Retailers Are Awfully Weak This Morning

Another earnings season, another poor performance for retailers.

Shares of Kate Spade & Co KATE were trading lower by nearly 20 percent after the company reported a top and bottom line earnings beat in its second quarter print but slashed its full year fiscal 2016 earnings per share, EBITDA and sales guidance.

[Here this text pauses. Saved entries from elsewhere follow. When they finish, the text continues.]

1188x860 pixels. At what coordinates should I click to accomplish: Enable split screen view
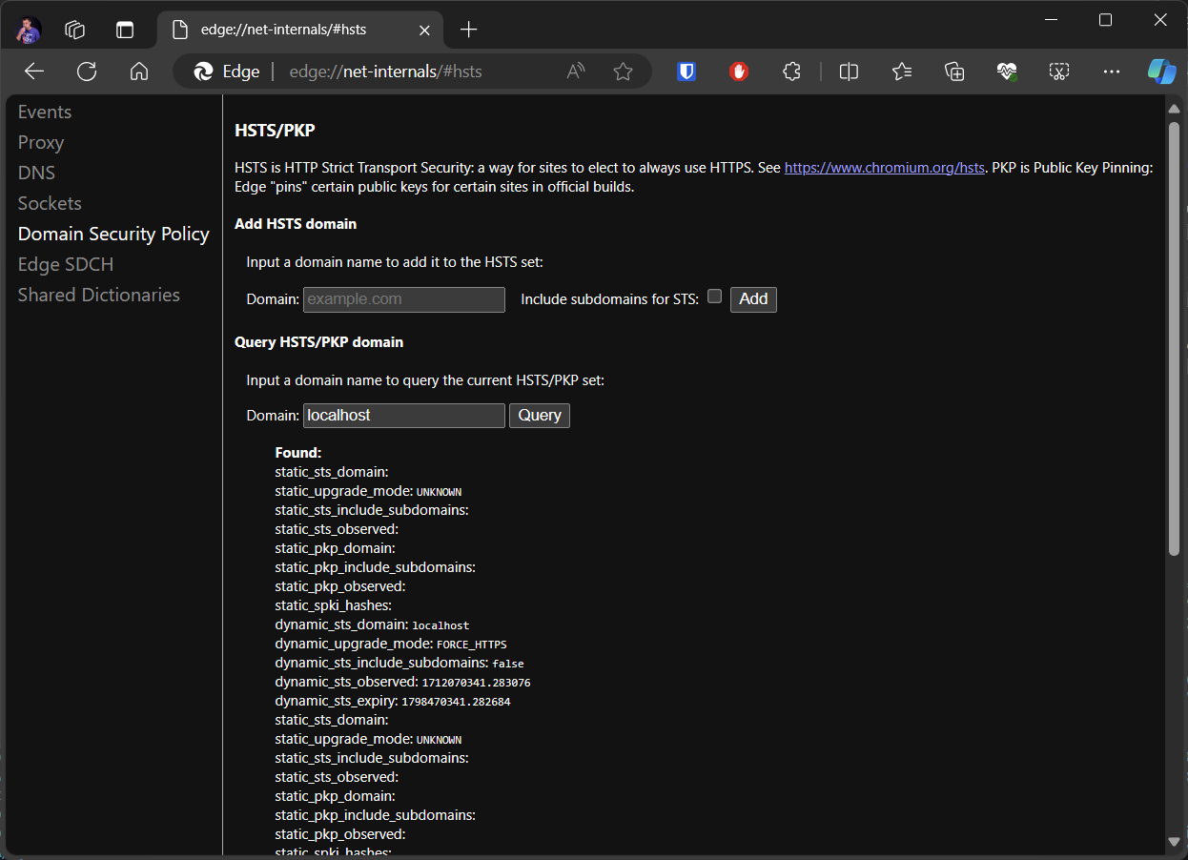(x=849, y=71)
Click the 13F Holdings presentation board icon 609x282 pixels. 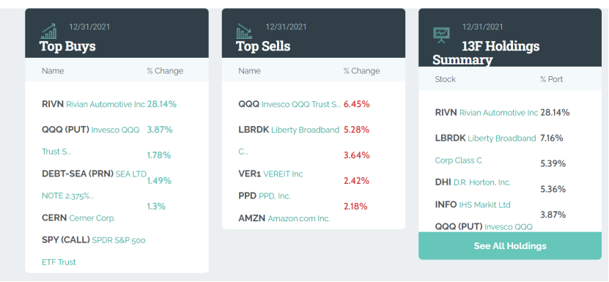point(441,35)
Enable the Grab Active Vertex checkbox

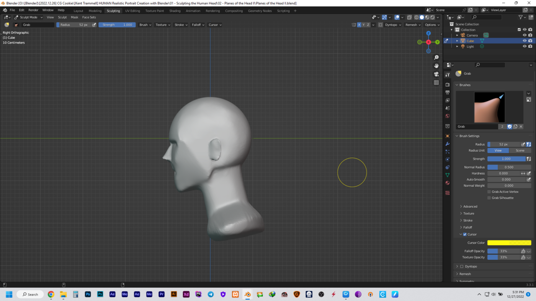(x=489, y=191)
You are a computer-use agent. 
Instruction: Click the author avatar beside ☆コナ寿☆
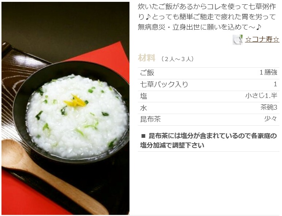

Related Link: Jefferies Is Bullish On Handbags, Says Buy Coach And Michael Kors Ahead Of Earnings

Kate Spade is a premium maker of handbags and accessories. The entire sector has been on edge the bast few years as companies like Kate Spade, along with Coach Inc COH and Michael Kors Holdings Ltd KORS are dealing with a rapidly changing industry and shifting consumer tastes - not to mention an uncertain economic outlook that has many perspective buyers holding on to the extra few hundred dollars in cash rather than splurging on a luxury good.

Shares of Coach and Michael Kors were also hard hit Wednesday morning, each down nearly 6 percent.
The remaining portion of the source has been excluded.